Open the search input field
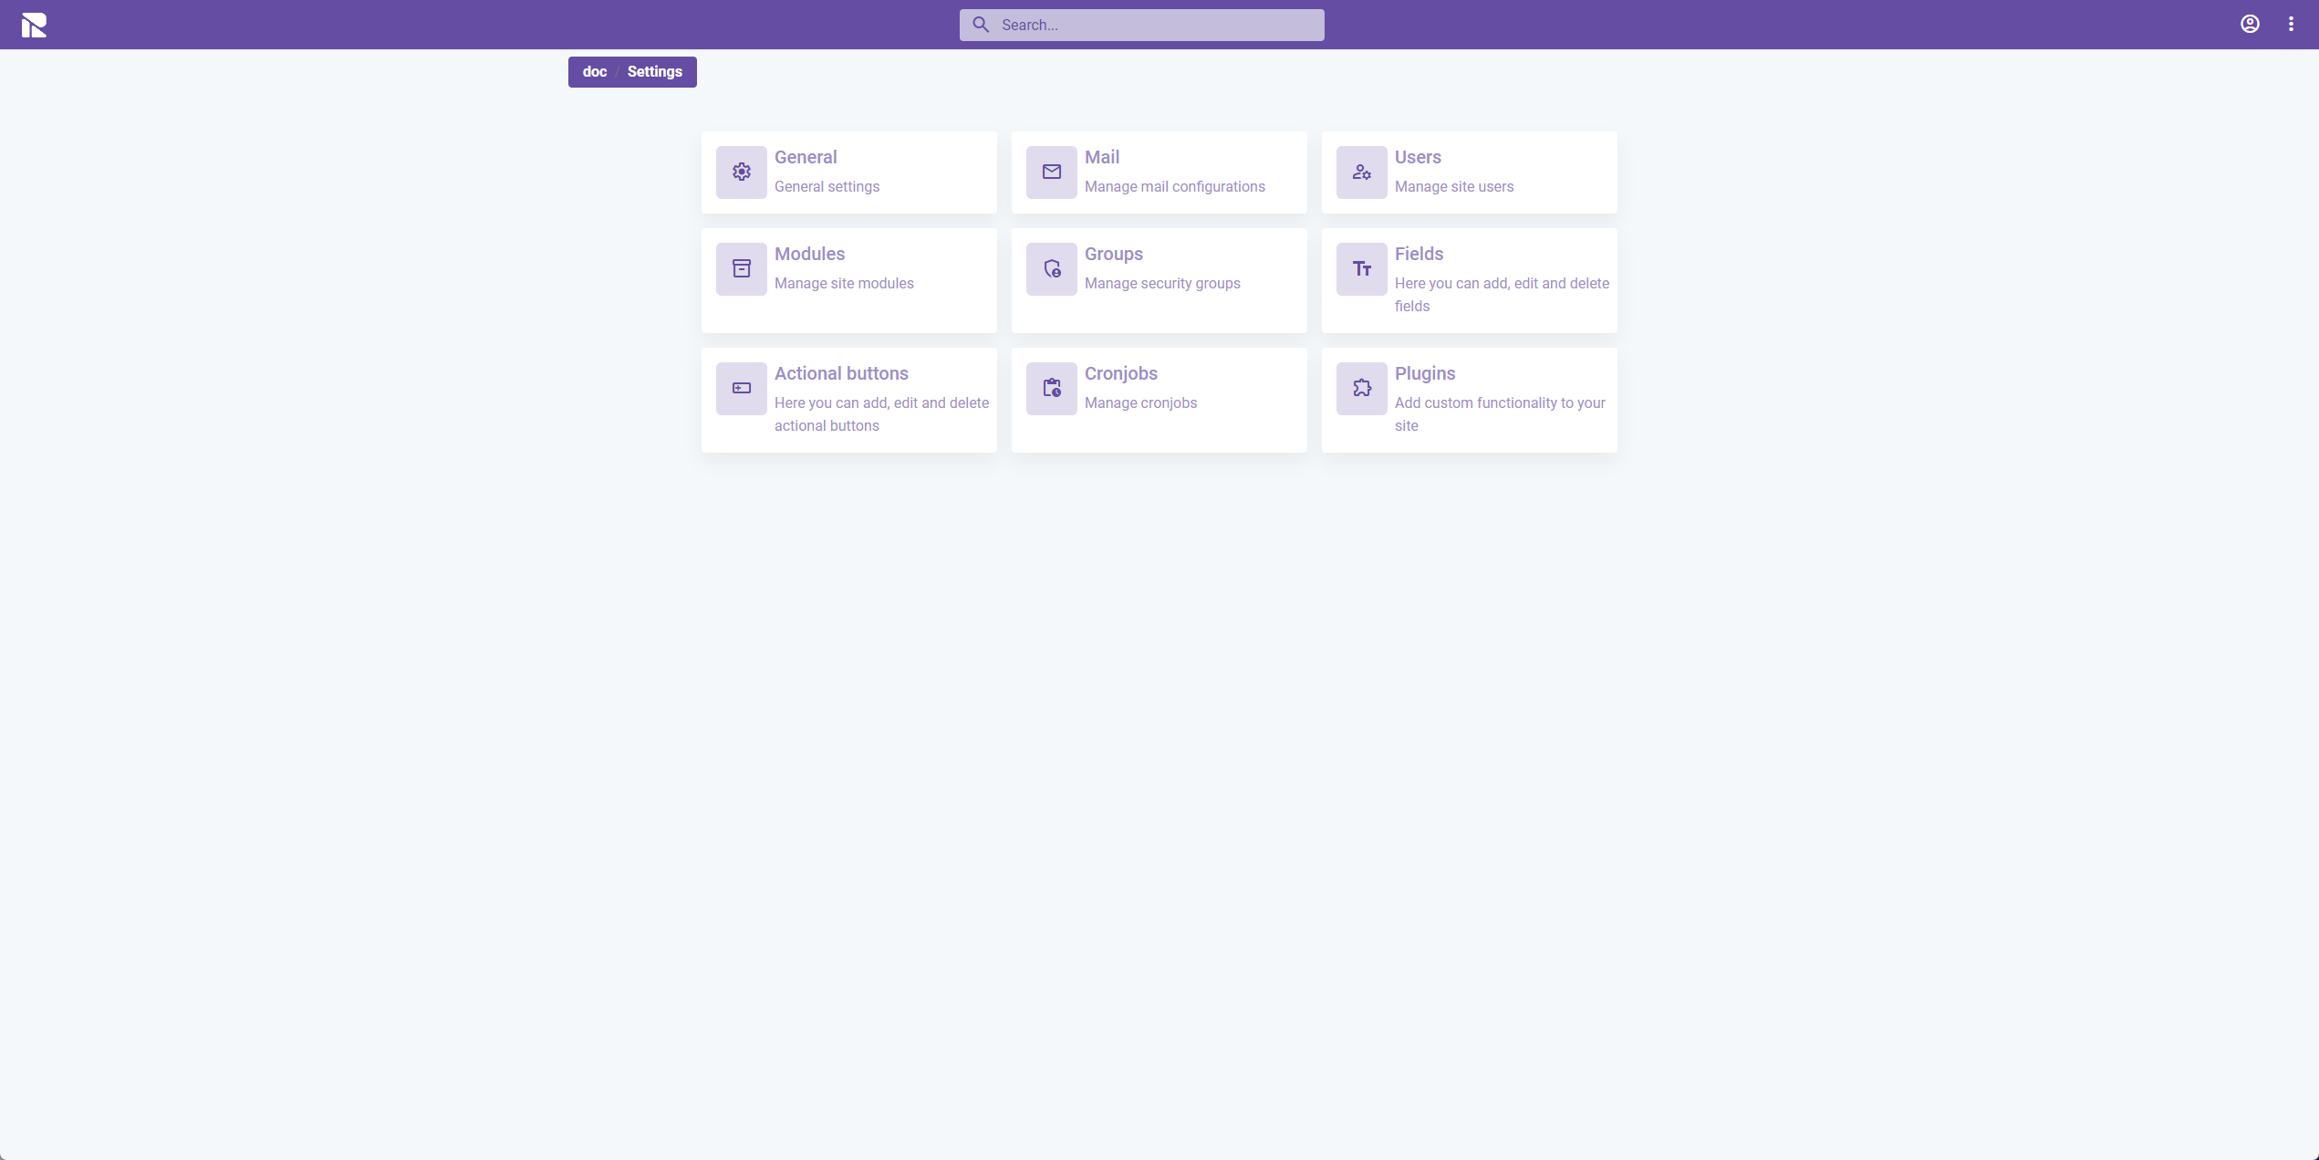The image size is (2319, 1160). coord(1142,24)
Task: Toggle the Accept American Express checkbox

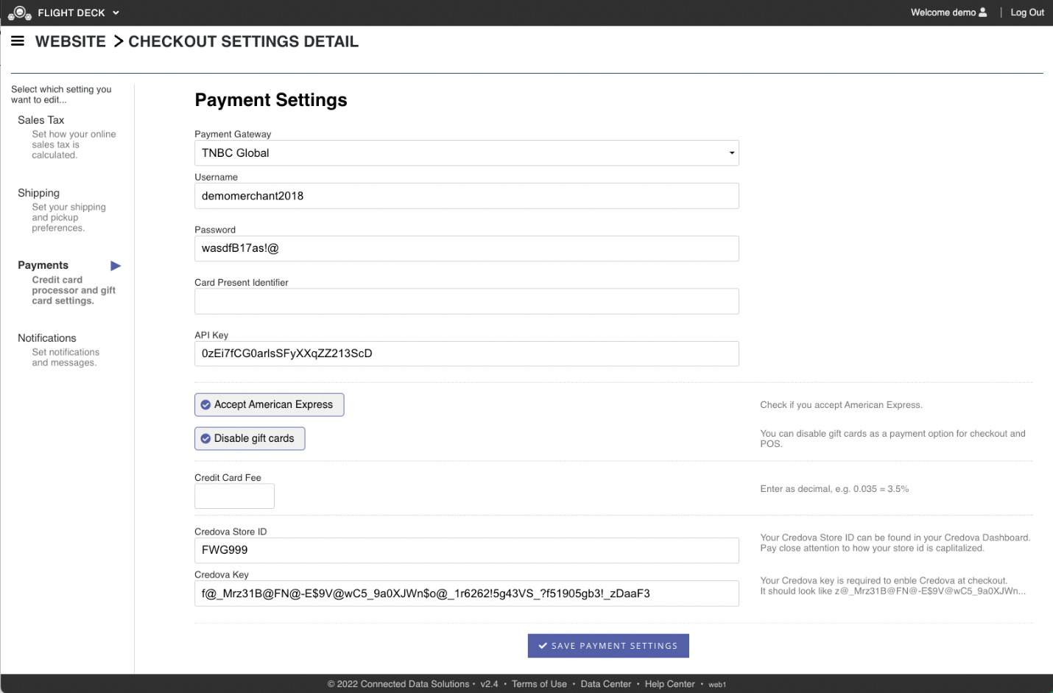Action: coord(206,405)
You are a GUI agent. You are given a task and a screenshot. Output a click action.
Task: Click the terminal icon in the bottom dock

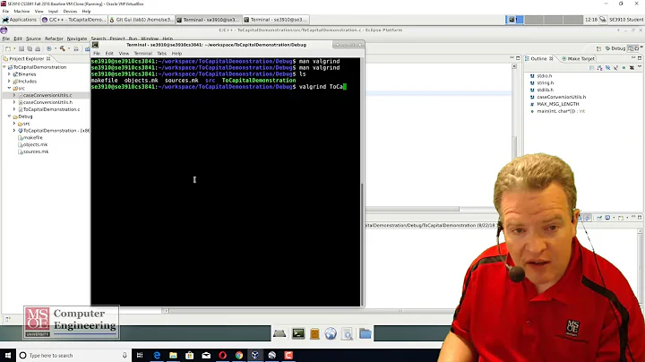pos(297,333)
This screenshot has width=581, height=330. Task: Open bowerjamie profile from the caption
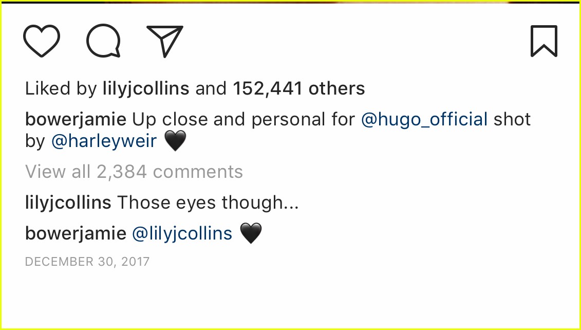76,120
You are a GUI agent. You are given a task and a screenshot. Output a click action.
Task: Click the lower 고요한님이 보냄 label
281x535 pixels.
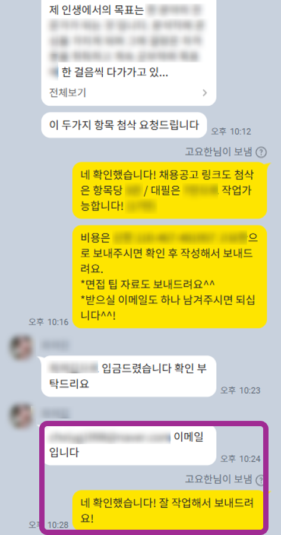pyautogui.click(x=218, y=479)
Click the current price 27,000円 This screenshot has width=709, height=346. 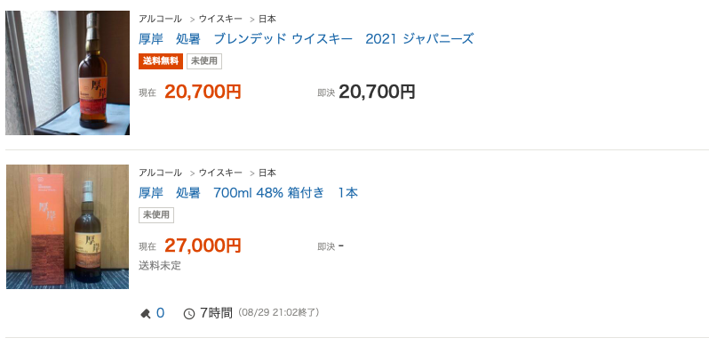203,245
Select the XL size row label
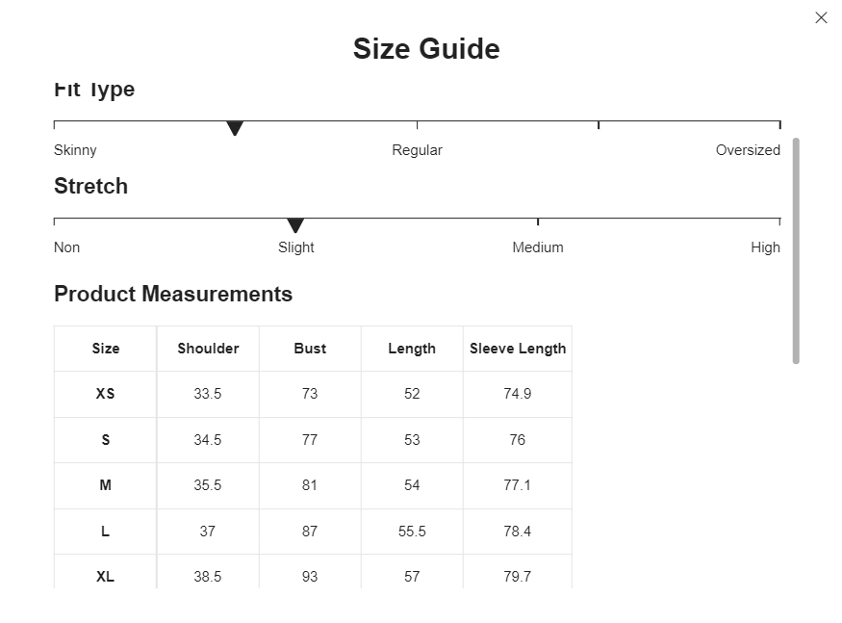Screen dimensions: 842x623 click(x=105, y=576)
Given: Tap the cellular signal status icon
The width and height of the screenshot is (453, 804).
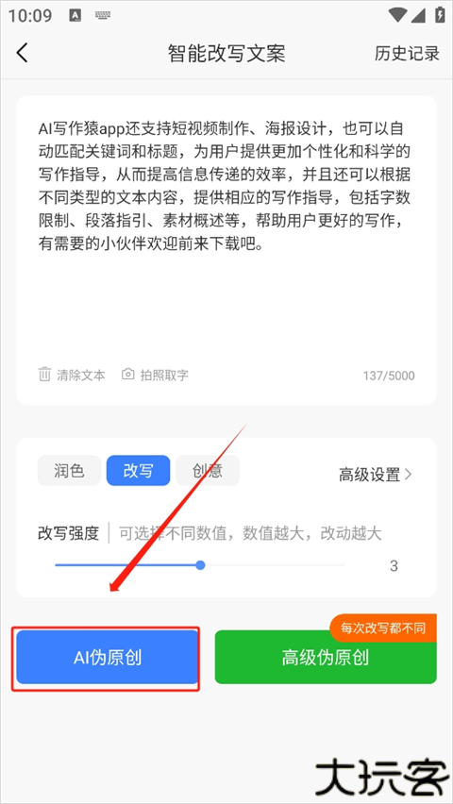Looking at the screenshot, I should pyautogui.click(x=417, y=15).
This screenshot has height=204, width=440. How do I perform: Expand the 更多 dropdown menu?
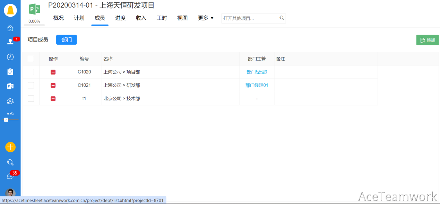(x=206, y=18)
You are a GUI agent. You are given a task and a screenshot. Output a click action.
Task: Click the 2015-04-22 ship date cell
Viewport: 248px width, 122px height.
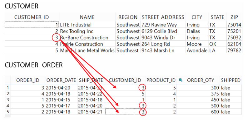pos(91,94)
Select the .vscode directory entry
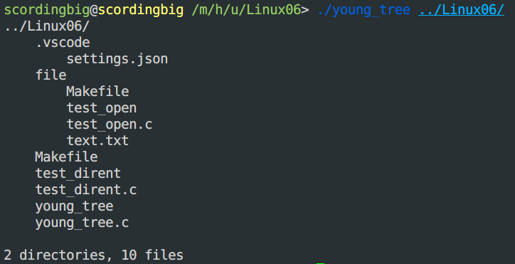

──────────────────────────────

> Problem to solve
The required output is the lines from the one containing "Task: Click the 2015-04-22 ship date cell" through the end of the data, printed exactly, with no pictures.

> Written response
Task: Click the 2015-04-22 ship date cell
Viewport: 248px width, 122px height.
pos(91,94)
Select the .vscode directory entry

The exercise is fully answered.